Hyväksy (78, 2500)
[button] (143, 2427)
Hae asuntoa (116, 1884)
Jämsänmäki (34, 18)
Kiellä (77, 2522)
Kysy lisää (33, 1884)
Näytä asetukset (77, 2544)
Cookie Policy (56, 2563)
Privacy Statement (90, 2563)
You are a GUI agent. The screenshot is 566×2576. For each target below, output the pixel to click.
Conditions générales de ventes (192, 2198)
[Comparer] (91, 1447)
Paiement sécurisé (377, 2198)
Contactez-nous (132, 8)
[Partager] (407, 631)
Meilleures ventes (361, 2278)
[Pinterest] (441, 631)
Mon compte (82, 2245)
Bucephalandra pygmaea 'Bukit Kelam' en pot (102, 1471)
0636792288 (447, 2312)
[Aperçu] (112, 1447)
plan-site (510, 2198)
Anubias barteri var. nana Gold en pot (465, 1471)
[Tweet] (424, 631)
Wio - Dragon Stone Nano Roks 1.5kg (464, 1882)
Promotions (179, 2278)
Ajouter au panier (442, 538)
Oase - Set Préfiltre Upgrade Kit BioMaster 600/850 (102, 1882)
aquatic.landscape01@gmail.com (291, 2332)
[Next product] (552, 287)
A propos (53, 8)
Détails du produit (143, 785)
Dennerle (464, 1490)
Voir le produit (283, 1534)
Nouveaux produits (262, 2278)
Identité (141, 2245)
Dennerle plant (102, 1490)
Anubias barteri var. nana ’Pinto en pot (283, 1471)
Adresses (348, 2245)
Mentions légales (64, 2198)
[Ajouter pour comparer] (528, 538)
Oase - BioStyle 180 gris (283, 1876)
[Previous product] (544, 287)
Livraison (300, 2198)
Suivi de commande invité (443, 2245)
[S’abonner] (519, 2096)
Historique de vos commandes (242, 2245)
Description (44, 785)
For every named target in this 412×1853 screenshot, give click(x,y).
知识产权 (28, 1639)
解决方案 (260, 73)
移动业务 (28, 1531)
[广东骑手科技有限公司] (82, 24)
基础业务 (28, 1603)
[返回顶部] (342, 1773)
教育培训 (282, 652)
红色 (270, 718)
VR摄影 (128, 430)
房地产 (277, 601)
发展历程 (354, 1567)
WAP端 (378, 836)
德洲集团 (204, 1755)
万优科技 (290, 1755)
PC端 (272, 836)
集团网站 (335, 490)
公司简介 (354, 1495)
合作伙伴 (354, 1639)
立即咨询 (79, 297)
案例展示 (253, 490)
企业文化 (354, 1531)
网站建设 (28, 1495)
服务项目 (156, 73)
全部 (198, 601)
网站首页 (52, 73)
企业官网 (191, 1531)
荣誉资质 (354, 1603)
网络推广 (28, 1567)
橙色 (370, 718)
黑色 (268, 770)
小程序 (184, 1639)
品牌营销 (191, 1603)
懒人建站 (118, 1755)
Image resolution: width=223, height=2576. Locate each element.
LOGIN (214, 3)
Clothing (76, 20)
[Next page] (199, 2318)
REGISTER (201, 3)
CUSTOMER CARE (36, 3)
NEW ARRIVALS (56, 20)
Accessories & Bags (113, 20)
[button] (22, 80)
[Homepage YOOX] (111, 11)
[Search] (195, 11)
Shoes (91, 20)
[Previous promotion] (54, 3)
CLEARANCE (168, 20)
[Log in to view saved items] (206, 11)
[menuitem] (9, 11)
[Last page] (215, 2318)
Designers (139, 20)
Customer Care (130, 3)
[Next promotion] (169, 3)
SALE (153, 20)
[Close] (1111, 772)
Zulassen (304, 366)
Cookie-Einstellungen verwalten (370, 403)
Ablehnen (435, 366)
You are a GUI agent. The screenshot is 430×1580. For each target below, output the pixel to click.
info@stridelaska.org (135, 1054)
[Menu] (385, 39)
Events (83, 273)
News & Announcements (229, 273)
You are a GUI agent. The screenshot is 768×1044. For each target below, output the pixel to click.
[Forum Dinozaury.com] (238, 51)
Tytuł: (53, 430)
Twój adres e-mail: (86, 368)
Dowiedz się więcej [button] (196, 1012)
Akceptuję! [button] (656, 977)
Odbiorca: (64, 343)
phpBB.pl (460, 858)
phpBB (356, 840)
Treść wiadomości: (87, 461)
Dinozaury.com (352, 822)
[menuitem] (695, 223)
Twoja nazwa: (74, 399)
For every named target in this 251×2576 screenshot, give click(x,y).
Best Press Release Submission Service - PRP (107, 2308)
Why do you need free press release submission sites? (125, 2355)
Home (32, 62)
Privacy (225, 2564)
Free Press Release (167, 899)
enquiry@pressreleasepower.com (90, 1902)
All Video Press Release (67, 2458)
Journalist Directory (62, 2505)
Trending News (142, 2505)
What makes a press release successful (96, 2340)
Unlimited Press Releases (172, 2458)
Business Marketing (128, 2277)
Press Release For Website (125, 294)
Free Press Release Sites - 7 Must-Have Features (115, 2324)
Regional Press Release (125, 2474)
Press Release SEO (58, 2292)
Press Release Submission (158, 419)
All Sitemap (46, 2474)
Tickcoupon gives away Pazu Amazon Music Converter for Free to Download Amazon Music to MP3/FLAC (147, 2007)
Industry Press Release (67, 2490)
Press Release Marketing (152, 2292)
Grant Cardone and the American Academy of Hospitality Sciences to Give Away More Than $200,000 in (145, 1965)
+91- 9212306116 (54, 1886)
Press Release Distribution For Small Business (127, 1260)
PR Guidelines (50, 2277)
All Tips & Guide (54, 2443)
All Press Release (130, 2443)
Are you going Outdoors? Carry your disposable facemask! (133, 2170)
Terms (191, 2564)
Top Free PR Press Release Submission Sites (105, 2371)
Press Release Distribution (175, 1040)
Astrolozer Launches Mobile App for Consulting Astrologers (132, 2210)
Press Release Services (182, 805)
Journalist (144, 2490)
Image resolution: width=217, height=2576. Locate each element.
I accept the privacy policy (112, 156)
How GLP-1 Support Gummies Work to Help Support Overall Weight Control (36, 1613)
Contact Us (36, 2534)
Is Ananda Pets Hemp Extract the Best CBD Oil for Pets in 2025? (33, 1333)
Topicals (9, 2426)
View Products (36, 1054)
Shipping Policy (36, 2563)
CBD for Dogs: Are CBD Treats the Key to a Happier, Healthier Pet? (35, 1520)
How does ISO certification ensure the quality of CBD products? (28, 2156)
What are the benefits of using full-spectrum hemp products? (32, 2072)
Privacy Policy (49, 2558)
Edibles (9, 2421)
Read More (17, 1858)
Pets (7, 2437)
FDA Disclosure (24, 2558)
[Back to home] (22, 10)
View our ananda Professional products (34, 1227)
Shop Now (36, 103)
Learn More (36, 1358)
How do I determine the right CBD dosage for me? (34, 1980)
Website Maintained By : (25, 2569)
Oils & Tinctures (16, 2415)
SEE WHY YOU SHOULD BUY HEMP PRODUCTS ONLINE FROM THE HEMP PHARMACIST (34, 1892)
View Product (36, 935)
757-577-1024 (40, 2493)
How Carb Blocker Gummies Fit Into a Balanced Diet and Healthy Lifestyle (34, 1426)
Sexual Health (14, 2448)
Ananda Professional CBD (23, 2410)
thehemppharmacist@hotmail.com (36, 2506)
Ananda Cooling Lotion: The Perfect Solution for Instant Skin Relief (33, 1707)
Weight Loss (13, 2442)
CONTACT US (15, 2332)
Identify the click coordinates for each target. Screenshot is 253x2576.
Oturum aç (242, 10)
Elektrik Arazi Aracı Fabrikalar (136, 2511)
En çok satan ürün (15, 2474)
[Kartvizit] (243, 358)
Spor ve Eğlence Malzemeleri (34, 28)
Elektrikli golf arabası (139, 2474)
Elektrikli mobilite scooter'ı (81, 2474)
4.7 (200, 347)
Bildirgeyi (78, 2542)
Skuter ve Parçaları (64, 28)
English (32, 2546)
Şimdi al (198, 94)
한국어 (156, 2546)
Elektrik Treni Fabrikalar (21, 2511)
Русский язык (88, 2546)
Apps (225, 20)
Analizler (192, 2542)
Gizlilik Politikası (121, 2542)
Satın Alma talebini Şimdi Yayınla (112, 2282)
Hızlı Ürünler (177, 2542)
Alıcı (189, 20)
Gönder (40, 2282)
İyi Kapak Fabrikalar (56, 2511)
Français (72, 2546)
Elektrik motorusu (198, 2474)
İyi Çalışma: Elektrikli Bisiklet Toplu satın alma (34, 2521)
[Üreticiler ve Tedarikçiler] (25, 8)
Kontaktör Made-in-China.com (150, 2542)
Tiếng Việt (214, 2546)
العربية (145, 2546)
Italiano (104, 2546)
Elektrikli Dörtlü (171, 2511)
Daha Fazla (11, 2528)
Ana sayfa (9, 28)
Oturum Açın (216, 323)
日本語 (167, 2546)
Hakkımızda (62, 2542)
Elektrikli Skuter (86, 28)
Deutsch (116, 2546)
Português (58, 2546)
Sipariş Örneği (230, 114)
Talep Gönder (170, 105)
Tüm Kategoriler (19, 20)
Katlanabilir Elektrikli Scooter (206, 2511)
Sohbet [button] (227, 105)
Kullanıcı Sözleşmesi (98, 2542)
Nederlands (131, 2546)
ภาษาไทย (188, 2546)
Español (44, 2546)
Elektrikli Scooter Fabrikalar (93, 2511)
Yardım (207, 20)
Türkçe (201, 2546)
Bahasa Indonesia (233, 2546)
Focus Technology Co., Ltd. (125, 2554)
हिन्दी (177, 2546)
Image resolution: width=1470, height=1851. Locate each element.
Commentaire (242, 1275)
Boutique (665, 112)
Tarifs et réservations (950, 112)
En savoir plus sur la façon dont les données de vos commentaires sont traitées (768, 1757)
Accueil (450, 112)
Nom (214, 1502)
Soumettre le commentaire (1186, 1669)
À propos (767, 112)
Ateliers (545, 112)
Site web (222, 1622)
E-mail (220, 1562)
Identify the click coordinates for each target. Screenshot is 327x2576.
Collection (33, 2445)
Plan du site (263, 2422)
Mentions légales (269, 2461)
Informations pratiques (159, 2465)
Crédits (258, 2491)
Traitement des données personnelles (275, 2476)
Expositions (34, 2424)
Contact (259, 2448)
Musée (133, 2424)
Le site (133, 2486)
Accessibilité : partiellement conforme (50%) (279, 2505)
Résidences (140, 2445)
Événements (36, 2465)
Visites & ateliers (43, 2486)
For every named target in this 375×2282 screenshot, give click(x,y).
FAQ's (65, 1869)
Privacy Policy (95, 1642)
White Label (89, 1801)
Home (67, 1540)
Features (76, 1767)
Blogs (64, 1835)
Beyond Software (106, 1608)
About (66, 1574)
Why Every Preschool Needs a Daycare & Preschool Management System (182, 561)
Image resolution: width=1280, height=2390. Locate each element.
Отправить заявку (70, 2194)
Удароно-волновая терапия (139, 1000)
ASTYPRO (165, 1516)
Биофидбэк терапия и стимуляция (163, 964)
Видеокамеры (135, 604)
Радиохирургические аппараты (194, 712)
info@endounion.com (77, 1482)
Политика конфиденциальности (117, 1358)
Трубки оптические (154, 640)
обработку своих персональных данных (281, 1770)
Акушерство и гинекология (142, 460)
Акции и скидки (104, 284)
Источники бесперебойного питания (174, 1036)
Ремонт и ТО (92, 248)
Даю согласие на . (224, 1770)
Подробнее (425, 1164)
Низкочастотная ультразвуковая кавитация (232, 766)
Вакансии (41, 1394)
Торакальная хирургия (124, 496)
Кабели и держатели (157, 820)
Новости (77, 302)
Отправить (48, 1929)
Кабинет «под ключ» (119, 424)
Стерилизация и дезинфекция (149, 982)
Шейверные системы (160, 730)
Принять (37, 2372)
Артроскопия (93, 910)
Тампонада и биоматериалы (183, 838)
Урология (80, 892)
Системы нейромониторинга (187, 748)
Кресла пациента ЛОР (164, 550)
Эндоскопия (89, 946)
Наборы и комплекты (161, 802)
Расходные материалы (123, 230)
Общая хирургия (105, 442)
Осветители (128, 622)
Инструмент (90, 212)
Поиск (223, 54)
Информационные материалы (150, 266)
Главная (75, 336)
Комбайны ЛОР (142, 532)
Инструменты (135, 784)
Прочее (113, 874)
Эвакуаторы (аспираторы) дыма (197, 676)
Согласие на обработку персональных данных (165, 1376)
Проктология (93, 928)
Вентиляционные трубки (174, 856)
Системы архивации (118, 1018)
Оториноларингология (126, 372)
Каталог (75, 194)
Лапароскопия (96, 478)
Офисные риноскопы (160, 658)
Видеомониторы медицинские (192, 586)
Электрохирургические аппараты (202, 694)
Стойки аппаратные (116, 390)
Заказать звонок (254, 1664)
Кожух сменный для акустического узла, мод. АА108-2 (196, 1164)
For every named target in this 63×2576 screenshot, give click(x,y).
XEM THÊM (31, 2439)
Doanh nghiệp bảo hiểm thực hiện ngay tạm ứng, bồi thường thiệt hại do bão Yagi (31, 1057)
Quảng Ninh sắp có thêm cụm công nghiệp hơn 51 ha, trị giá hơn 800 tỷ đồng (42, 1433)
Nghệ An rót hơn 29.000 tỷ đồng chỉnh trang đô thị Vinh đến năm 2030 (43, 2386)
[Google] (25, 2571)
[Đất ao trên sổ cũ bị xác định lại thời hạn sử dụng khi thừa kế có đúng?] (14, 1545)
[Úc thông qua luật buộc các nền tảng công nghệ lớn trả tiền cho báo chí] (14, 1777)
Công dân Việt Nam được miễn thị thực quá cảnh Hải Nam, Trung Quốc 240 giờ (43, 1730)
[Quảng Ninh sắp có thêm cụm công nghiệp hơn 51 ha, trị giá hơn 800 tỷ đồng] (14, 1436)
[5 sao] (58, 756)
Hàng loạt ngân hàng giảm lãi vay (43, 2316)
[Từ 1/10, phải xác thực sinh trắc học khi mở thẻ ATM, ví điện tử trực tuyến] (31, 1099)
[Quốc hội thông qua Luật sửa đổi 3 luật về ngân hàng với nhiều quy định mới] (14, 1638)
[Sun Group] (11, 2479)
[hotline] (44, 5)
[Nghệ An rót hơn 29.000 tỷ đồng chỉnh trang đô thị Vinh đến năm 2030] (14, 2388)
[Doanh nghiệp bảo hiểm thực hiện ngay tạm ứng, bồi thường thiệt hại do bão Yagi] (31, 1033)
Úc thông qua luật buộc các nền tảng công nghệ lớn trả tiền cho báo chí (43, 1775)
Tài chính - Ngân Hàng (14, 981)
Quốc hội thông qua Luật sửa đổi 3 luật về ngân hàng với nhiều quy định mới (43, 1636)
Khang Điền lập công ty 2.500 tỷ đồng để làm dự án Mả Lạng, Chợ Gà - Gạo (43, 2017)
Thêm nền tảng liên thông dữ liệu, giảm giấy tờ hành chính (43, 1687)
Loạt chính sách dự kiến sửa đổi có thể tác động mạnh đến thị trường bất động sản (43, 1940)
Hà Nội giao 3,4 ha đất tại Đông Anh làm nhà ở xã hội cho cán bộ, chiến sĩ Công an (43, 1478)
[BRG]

__________________________________________________

_To do:_ Once you find the line with "Español (44, 2546)" in the entries above, output it and each line after it up to and including the line with "About (66, 1574)", and nothing else.

_Written solution:_
Español (44, 2546)
Elektrikli Scooter Fabrikalar (93, 2511)
Yardım (207, 20)
Türkçe (201, 2546)
Bahasa Indonesia (233, 2546)
Focus Technology Co., Ltd. (125, 2554)
हिन्दी (177, 2546)
Image resolution: width=1470, height=1851. Locate each element.
Commentaire (242, 1275)
Boutique (665, 112)
Tarifs et réservations (950, 112)
En savoir plus sur la façon dont les données de vos commentaires sont traitées (768, 1757)
Accueil (450, 112)
Nom (214, 1502)
Soumettre le commentaire (1186, 1669)
À propos (767, 112)
Ateliers (545, 112)
Site web (222, 1622)
E-mail (220, 1562)
Identify the click coordinates for each target. Screenshot is 327x2576.
Collection (33, 2445)
Plan du site (263, 2422)
Mentions légales (269, 2461)
Informations pratiques (159, 2465)
Crédits (258, 2491)
Traitement des données personnelles (275, 2476)
Expositions (34, 2424)
Contact (259, 2448)
Musée (133, 2424)
Le site (133, 2486)
Accessibilité : partiellement conforme (50%) (279, 2505)
Résidences (140, 2445)
Événements (36, 2465)
Visites & ateliers (43, 2486)
For every named target in this 375×2282 screenshot, give click(x,y).
FAQ's (65, 1869)
Privacy Policy (95, 1642)
White Label (89, 1801)
Home (67, 1540)
Features (76, 1767)
Blogs (64, 1835)
Beyond Software (106, 1608)
About (66, 1574)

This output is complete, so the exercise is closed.